«Me siento afortunada». Olaia Peñas de Dios es una de las pocas enfermas de fibrosis quística de su generación que vive para contarlo. Tiene 34 años y una energía envidiable, pese al rosario de intervenciones a las que ha sido sometida a lo largo de su vida. «Me han trasplantado los dos pulmones y el riñón», explica con la misma naturalidad con la que cuenta que está casada o que quiere adoptar una niña china. Olaia nació con la enfermedad, pero los especialistas que la atendieron durante su particular «peregrinación» por la red sanitaria tardaron cinco años en acertar con el diagnóstico. «Llegaron a decir que tenía tosferina», recuerda. Osakidetza acaba de incluir la patología en la prueba del talón que se le practica a los bebés para «poder actuar a tiempo».

En la década de los 70 ni siquiera se conocía el gen de una enfermedad hereditaria que afecta principalmente a los pulmones y a los órganos encargados de la digestión. Fue el doctor Carlos Vázquez, actual jefe de la Unidad de Fibrosis Quística del hospital de Cruces y uno de los especialistas de referencia en Europa, el que descubrió la dolencia que sufría. «¡Y menos mal…!», suspira aliviada. Los antecedentes no eran muy esperanzadores. Más de la mitad de los enfermos morían antes de los siete años. «Yo lo he vivido muy de cerca porque soy de las mayores y muchos compañeros se han quedado por el camino», se resigna.

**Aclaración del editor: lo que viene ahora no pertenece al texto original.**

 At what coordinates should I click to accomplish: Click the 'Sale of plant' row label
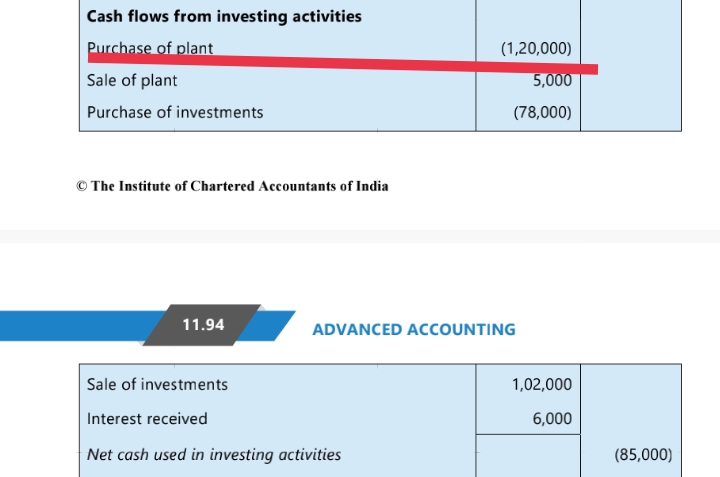[x=132, y=80]
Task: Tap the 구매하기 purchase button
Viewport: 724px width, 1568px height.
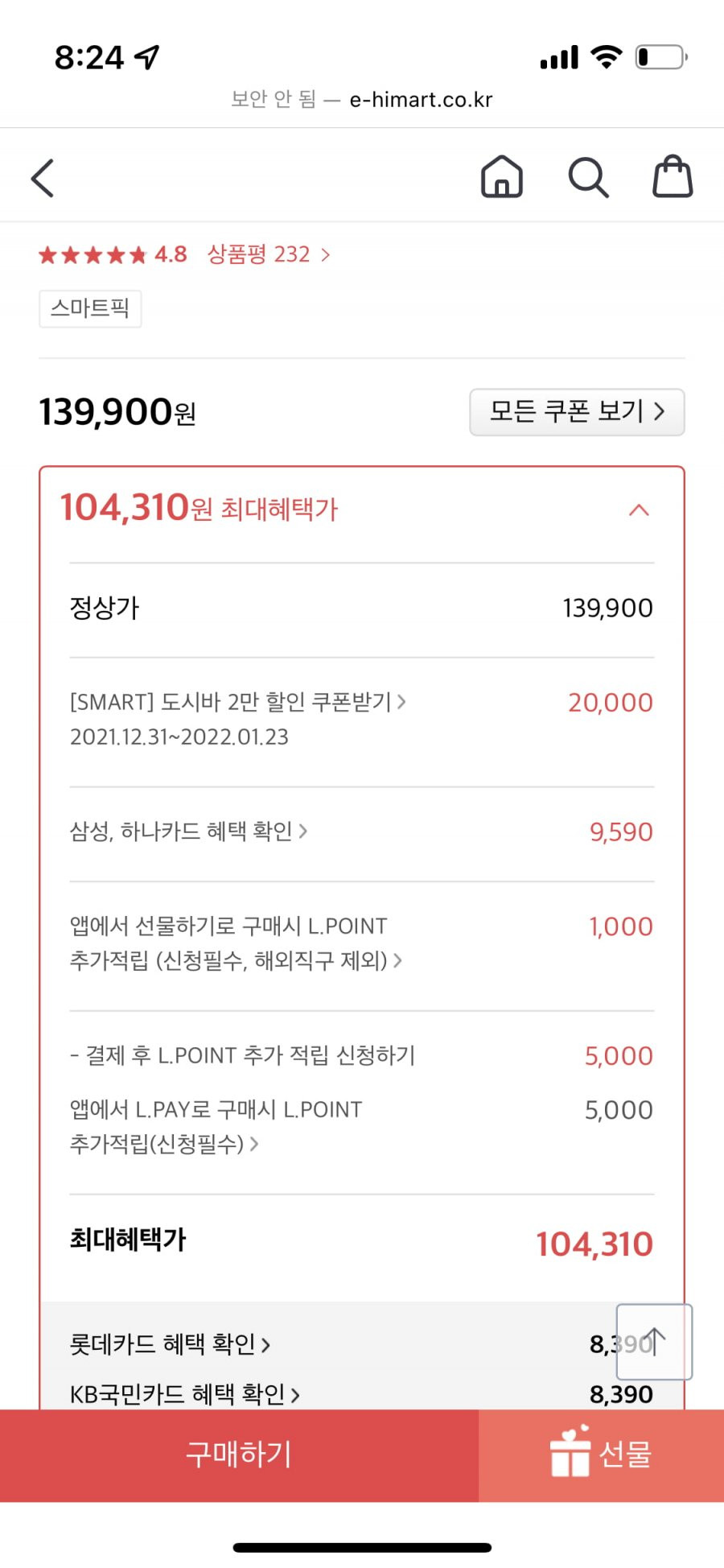Action: pos(239,1455)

El de Olaia tampoco ha sido un camino de rosas. «Siempre he tenido muy afectado tanto el sistema respiratorio como el digestivo, por no hablar de los continuos problemas con los antibióticos», explica la joven, natural de Bilbao aunque afincada en Castro Urdiales. La fibrosis quística -enfermedad que se produce porque el bebé hereda dos genes alterados, uno del padre y otro de la madre- ha condicionado buena parte de su vida. «Intentaba hacer lo mismo que el resto de mis compañeras de colegio, pero en el fondo sabía que no era como ellas. Me cansaba enseguida, no podía hacer gimnasia, salía al baño continuamente», recuerda. Olaia se tenía que levantar todos los días a las seis de la mañana para hacer fisioterapia respiratoria antes de ir a clase. Su madre incluso dejó de trabajar para estar a su lado en todo momento.

«Aunque pueda parecer una tontería, una de las cosas que peor llevaba era la tos. Podía pasarme ocho horas seguidas tosiendo sin parar. Y por más que mis compañeros de clase sabían que era por la enfermedad, lo pasaba realmente mal», admite. Porque si hay una cosa que Olaia nunca ha hecho es ocultar que tiene fibrosis quística. «Al contrario, el contarlo me ha ayudado a afrontar la situación con mayor naturalidad», comenta. El doctor Vázquez mantiene que en estos casos la actitud de los pacientes es clave. «Y en eso Olaia es un ejemplo», subraya con orgullo. «Siempre he intentado llevar una vida lo más normal posible dentro de mis limitaciones. Cuando salía de marcha por Bilbao, mis amigos se turnaban para estar conmigo en la puerta del bar porque yo no podía entrar. Era de chiste», recuerda con una sonrisa.

90 pastillas al día

El «problema» es que la enfermedad de Olaia siempre «ha evolucionó a peor». A los 17 años fue «el punto de inflexión». «Estaba tan mal que los médicos me dijeron que sería bueno que me sometiese a un trasplante de pulmones. No las tenía todas conmigo. Un compañero había muerto en la operación y preferí no arriesgarme», recuerda. Los tres años siguientes los pasó «de la cama al sofá y del sofá a la cama intentando aguantar como podía». Cuando la situación se volvió «insostenible», Olaia dio «un paso al frente» y decidió someterse al trasplante bipulmonar en el hospital valenciano de La Fe.

La noche anterior entró en alerta cero. «Me dio tal bajón que estuve a punto de morir». No era la primera vez. La operación salió bien, aunque la recuperación fue «muy dura». Olaia llegó a tomar noventa pastillas al día. Tras unos meses de reposo, la joven retomó los estudios y acabó la carrera de Periodismo. «Mis pulmones funcionan perfectos, pero con los tratamientos siempre he tenido la peor de las suertes. Se me hacían pólipos en la nariz. Me tuvieron que operar seis veces, así que decidieron cambiar la medicación. Y ahora viene lo mejor: el fármaco me hizo una nefrotoxicidad y me tuvieron que trasplantar el riñón», explica.

Desde entonces, Olaia ha ganado en calidad de vida. «Claro que si me hubiesen diagnosticado la enfermedad nada más nacer, como se hace ahora, la situación sería totalmente distinta», reconoce la joven bilbaína.